If society is to organize and develop, exchange we must, so that a form of monetary system is inevitable and necessary. Nay, it is vital.

Other than barter, the choices of monetary system are spectacularly limited. So limited in fact that it boils down to two systems.

One system will be based on some sort of intrinsic value. Throughout the ages, salt, stones and shells have been used as basis of exchange thus the monetary system derived its strength from the desirability and/or scarcity of the medium of exchange.

One system will be based on political fiduciary duty. Call it honesty, rectitude or plain old decency. But that’s all that props up this system and nothing else.

The former system is a “value based” monetary system whilst the latter is a “fiat” monetary system.

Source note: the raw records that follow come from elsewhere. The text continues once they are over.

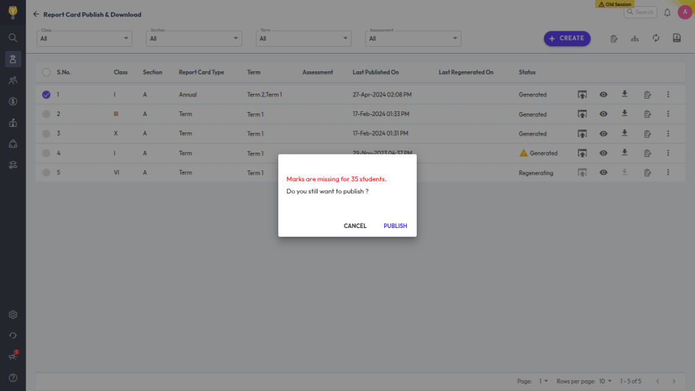The width and height of the screenshot is (695, 391).
Task: Click the purple CREATE button
Action: (567, 39)
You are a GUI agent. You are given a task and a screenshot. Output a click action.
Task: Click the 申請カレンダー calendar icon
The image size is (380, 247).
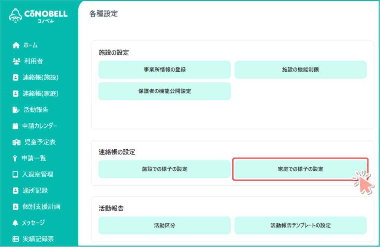pyautogui.click(x=15, y=126)
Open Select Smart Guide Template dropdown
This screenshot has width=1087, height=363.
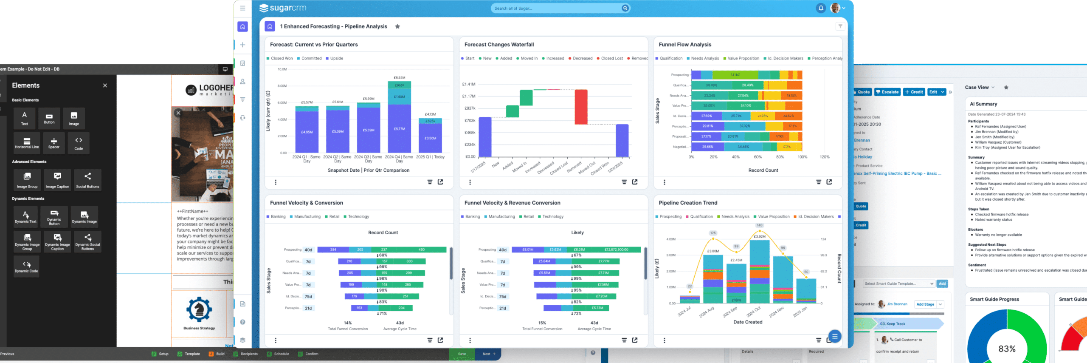coord(898,284)
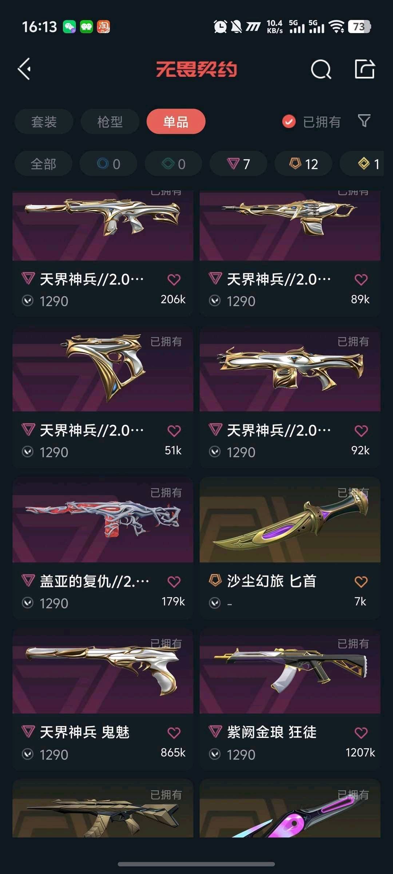The height and width of the screenshot is (874, 393).
Task: Choose the 全部 filter chip
Action: point(43,164)
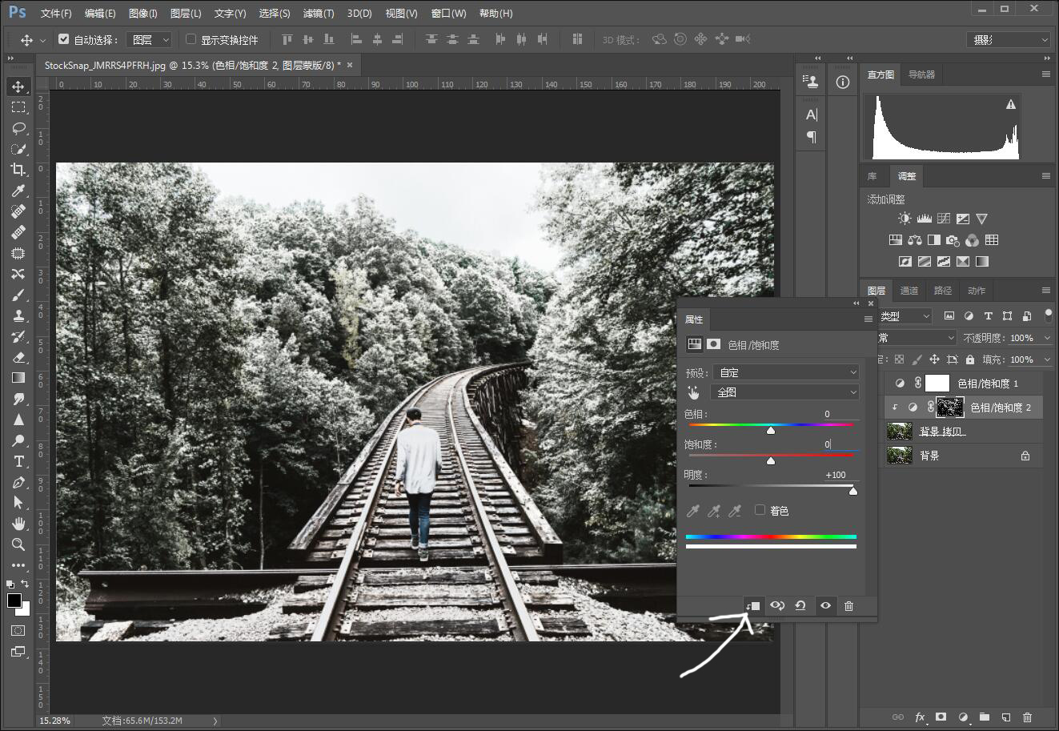Toggle adjustment layer visibility in Properties panel
The image size is (1059, 731).
tap(825, 606)
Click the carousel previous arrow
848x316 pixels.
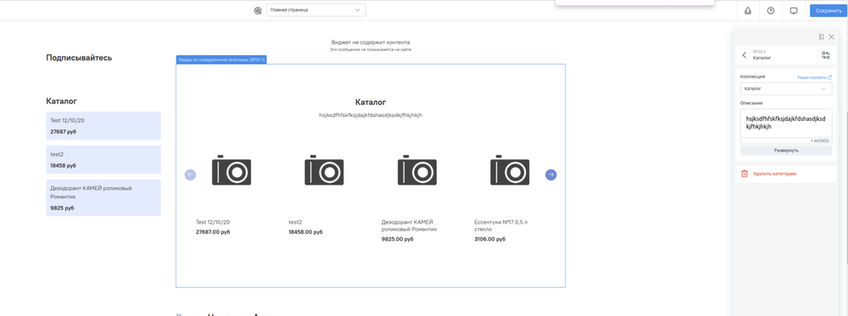point(190,175)
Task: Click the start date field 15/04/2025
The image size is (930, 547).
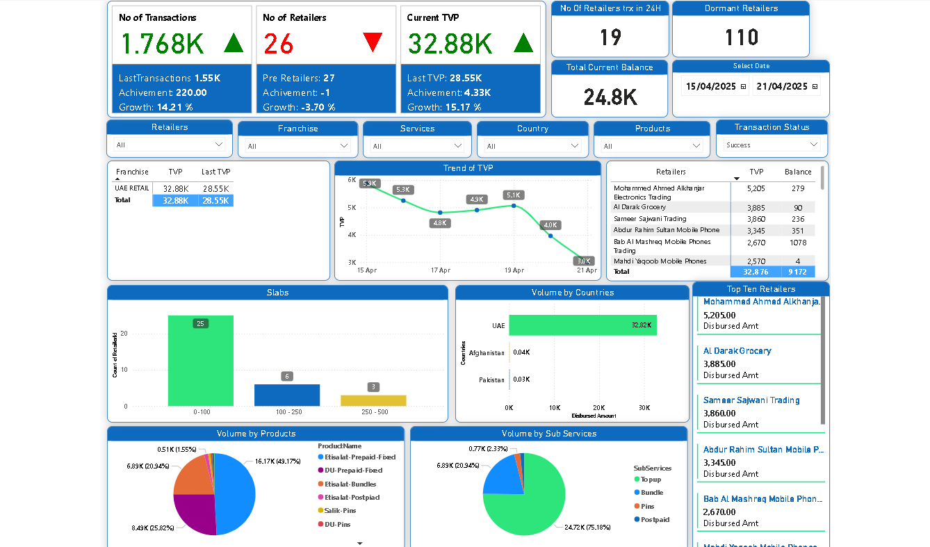Action: [710, 87]
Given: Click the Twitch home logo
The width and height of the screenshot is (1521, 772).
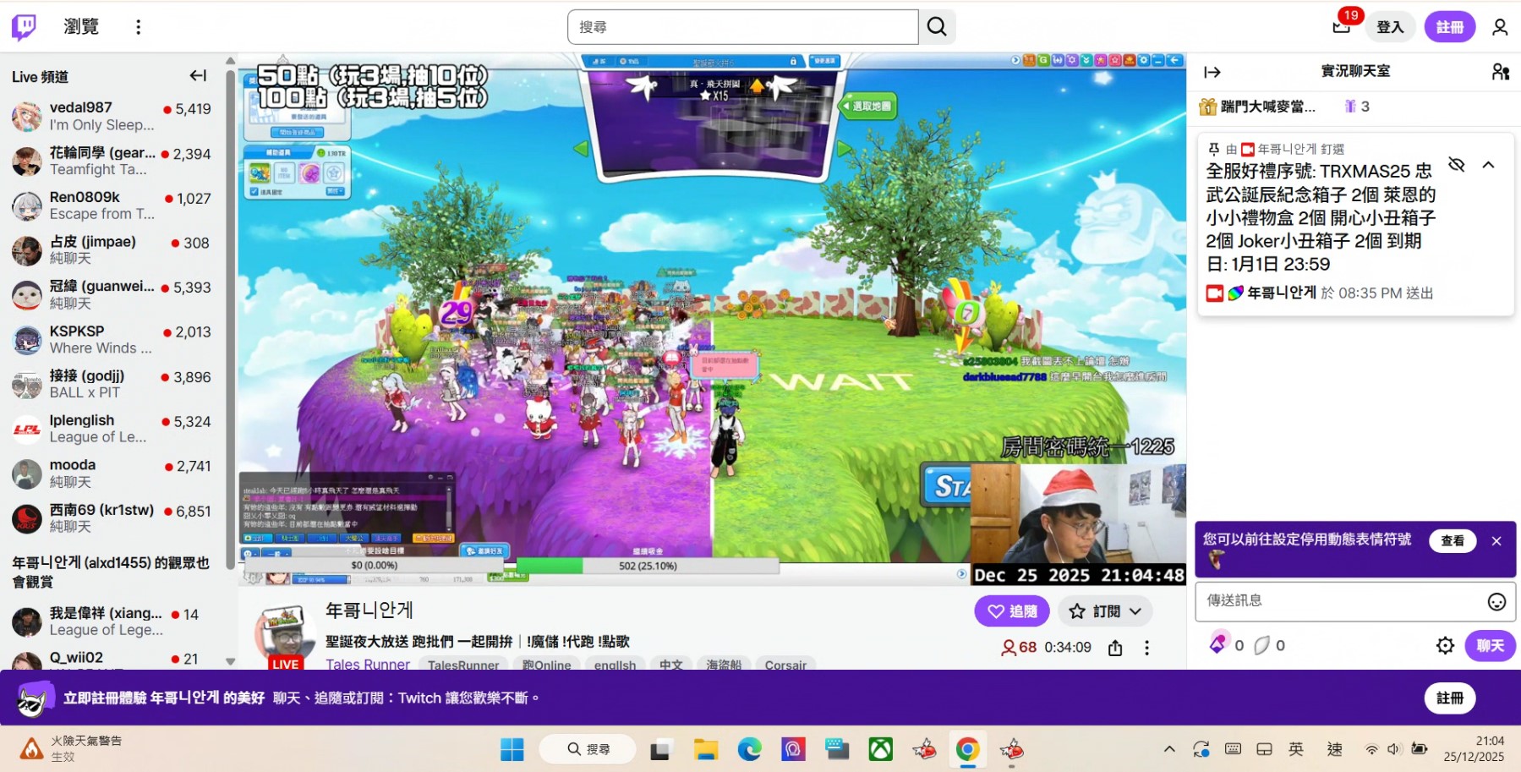Looking at the screenshot, I should [x=24, y=27].
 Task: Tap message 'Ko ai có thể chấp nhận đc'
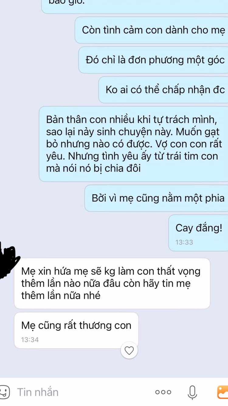163,90
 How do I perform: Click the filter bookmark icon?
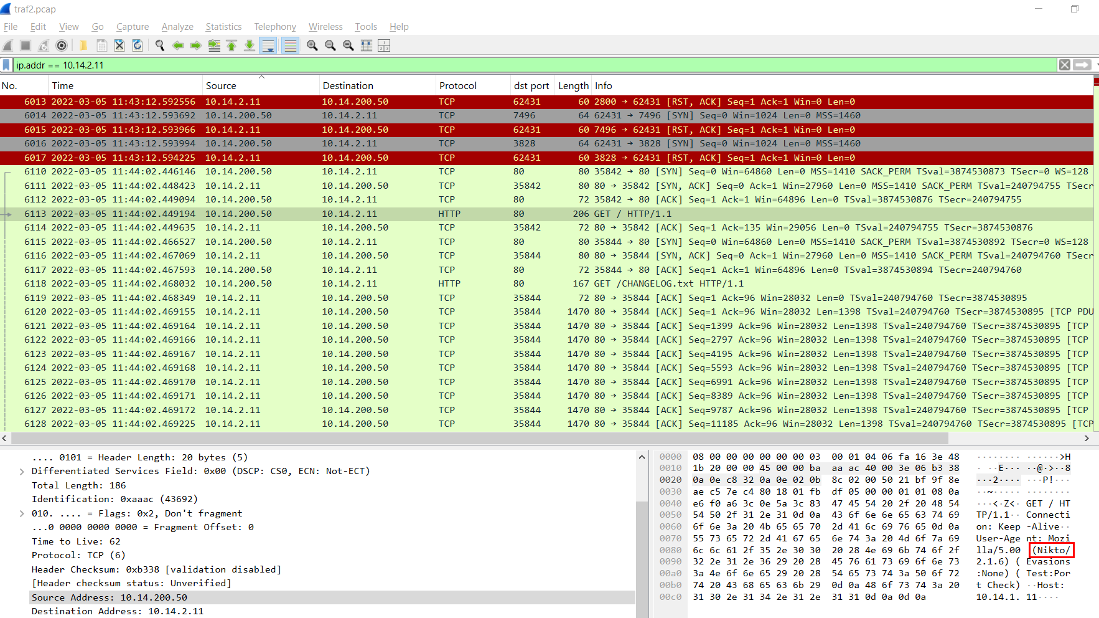(x=6, y=65)
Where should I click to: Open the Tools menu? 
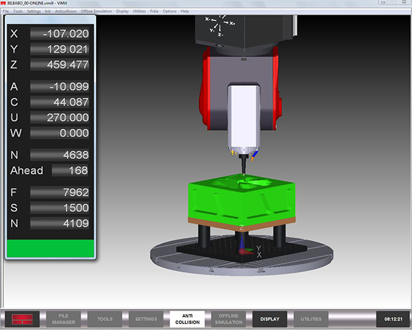click(x=18, y=11)
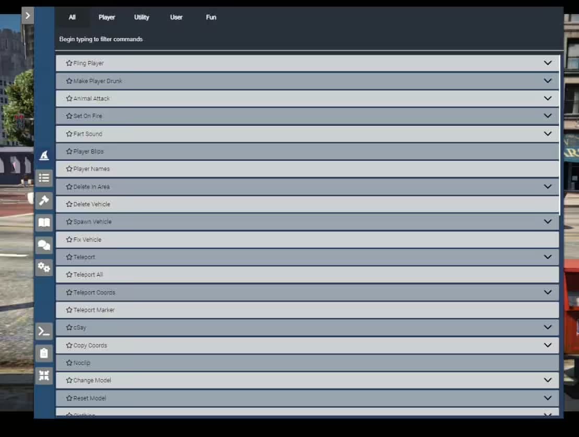579x437 pixels.
Task: Expand the Change Model command
Action: pyautogui.click(x=548, y=380)
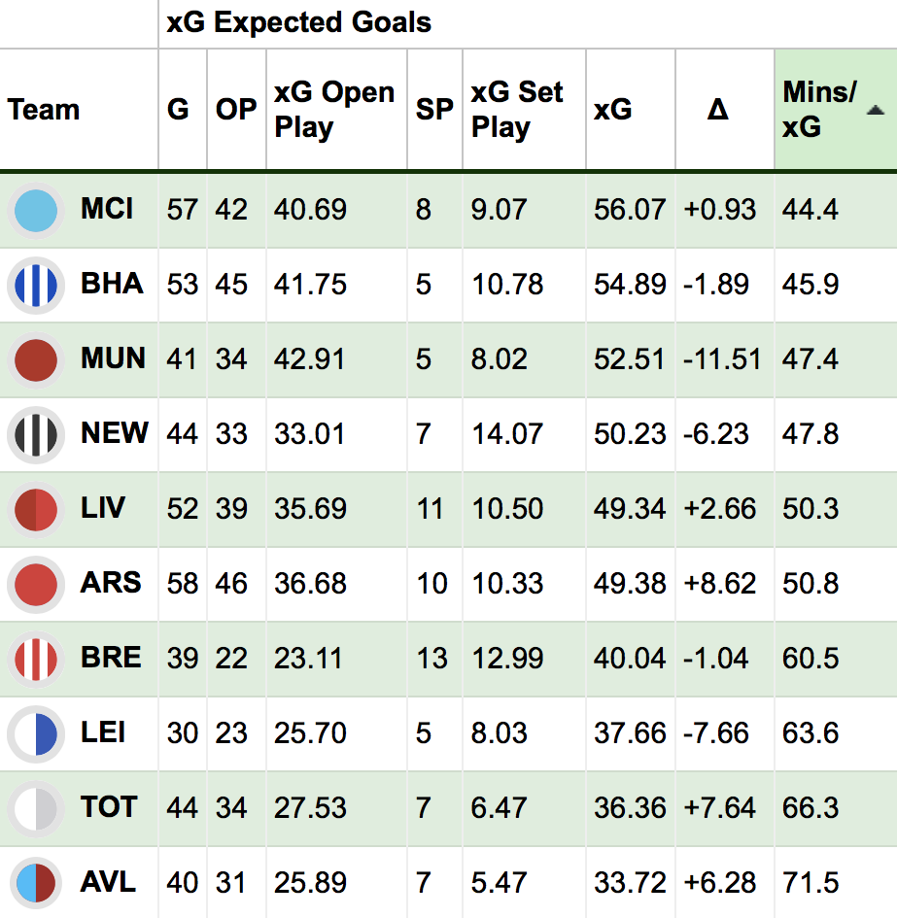Viewport: 897px width, 918px height.
Task: Click the NEW black striped team badge
Action: (36, 435)
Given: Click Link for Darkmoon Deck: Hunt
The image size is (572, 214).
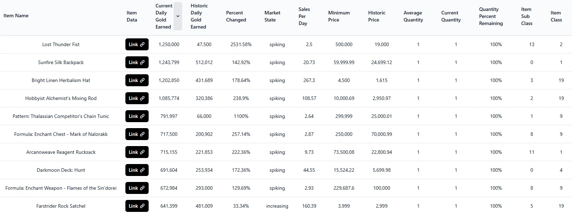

Let me hasten to say here that fiduciary duty is an integral part of a value based monetary system too. But at least in a value based monetary system there is an objective measure of value against which aberrant policies or corruption can be flagged beyond all reasonable doubt. As an example of deteriorating fiduciary duty perpetrated behind the screen of the soundness of a value based monetary system take the USA from 1931 to 1971. During this period of time, the US government claimed to operate the monetary system within the confines of the value of its gold reserves (the US gov had confiscated all gold instruments by 1931). In other words, the US government claimed that it was not engaging in inflationary policies. At this time, the USA was already the de facto world industrial powerhouse and on its way to become the de facto global military hegemon so that they had already attracted significant gold deposits from numerous sovereigns. As we all know today, in 1971 the charade came to an end when France attempted to exchange their US Dollar reserves for the gold they thought they were entitled to but, of course, the gold wasn’t there.

All that to say that a value based monetary system by itself is no guarantee of fiduciary duty on the part of government. What does however guarantee a higher degree of fiduciary duty, is transparency. There is no substitute for transparency. So that a government, any government, cannot be expected to provide fiduciary duty unless transparency is ensured first.

So, a monetary system is vital to human development. But why does it matter whether we choose one system over another and, most importantly, why is inflation a problem? After all, there are scores of Noble laureate economists that claim that inflation is not only a desirable dynamic but it is necessary in order to develop society.

If you are a regular of this blog, you will know that inflation is a monetary dynamic that devalues the purchasing power of the currency thus causing a nominal rise in the trading value of goods and services thus causing a rise in the nominal value of GDP. The devaluation of the currency is also purported to have another beneficial effect in that economic actors always need more money in order to secure the same quantity and quality of goods and services so that inflation is perceived to cause a rise in employment (whereas in low inflationary environments one family can live on one salary, as inflation progresses, more salaries are required in order to maintain a constant level of quality of life if not increasing it). A rise in employment, it is thought, will occasion a rise in demand thus fostering industrial expansion, thus fostering a rise in employement… rinse, repeat… thus inflation is desirable.

But of course, from the arithmetical point of view, inflation is not and cannot be infinite. If that were not the case, Bretton Woods would never have been abrogated in 1971 when France asked for its gold back. If printing money was a viable solution, then in 1971 the USA could have just printed a bunch of dollars and gone out to buy some gold to give back to France. But they didn’t because they couldn’t. And the couldn’t because the purchasing power of the US$ had been depleted. They couldn’t because they had reached the limit of the presumed beneficial effects of inflation.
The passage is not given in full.